-------- GIVEN ENTRIES --------

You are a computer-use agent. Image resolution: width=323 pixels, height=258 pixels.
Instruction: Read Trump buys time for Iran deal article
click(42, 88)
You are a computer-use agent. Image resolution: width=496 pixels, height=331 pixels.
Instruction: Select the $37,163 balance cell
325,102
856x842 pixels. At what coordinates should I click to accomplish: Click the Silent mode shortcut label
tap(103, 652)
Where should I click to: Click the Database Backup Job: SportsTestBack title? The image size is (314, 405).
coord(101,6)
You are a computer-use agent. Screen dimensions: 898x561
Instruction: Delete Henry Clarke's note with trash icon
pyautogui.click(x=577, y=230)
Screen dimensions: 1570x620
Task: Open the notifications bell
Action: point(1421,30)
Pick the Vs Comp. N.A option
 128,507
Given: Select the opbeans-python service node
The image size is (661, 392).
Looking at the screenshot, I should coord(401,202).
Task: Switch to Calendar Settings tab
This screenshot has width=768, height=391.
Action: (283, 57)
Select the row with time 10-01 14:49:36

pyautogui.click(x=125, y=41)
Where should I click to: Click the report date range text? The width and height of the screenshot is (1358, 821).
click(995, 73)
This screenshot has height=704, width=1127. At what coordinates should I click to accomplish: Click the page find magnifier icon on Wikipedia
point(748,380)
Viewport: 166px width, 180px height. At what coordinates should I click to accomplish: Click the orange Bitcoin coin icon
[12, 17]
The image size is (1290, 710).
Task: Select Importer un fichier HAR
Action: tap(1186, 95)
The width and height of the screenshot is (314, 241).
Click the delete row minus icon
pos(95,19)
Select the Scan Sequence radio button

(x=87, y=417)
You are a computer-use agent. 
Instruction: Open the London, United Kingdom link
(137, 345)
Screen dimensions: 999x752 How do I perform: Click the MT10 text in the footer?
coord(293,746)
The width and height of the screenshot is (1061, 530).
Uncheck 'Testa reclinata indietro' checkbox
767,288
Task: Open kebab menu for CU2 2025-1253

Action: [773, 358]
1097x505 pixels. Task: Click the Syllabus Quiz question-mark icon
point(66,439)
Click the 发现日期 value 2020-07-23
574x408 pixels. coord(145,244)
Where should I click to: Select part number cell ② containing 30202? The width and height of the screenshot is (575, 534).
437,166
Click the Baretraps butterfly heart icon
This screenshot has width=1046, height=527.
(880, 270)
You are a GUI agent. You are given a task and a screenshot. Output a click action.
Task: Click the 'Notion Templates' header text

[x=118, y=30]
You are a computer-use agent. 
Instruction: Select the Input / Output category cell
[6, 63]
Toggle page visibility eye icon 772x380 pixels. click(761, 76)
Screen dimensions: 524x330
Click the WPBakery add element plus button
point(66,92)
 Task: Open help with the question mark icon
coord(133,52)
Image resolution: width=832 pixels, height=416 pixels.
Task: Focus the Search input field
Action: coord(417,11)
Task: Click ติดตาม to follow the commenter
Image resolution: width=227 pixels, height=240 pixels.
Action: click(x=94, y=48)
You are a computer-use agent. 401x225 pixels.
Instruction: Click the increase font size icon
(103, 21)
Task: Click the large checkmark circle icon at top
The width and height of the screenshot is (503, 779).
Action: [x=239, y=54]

--------

INSTRUCTIONS FOR THE TASK:
Please make an exact copy of the lines above from the line with "Where should I click to: Select" through the line with "You are a GUI", both ends included.

EXERCISE OUTPUT:
Where should I click to: Select part number cell ② containing 30202? The width and height of the screenshot is (575, 534).
437,166
Click the Baretraps butterfly heart icon
This screenshot has width=1046, height=527.
(880, 270)
You are a GUI agent. You are given a task and a screenshot. Output a click action.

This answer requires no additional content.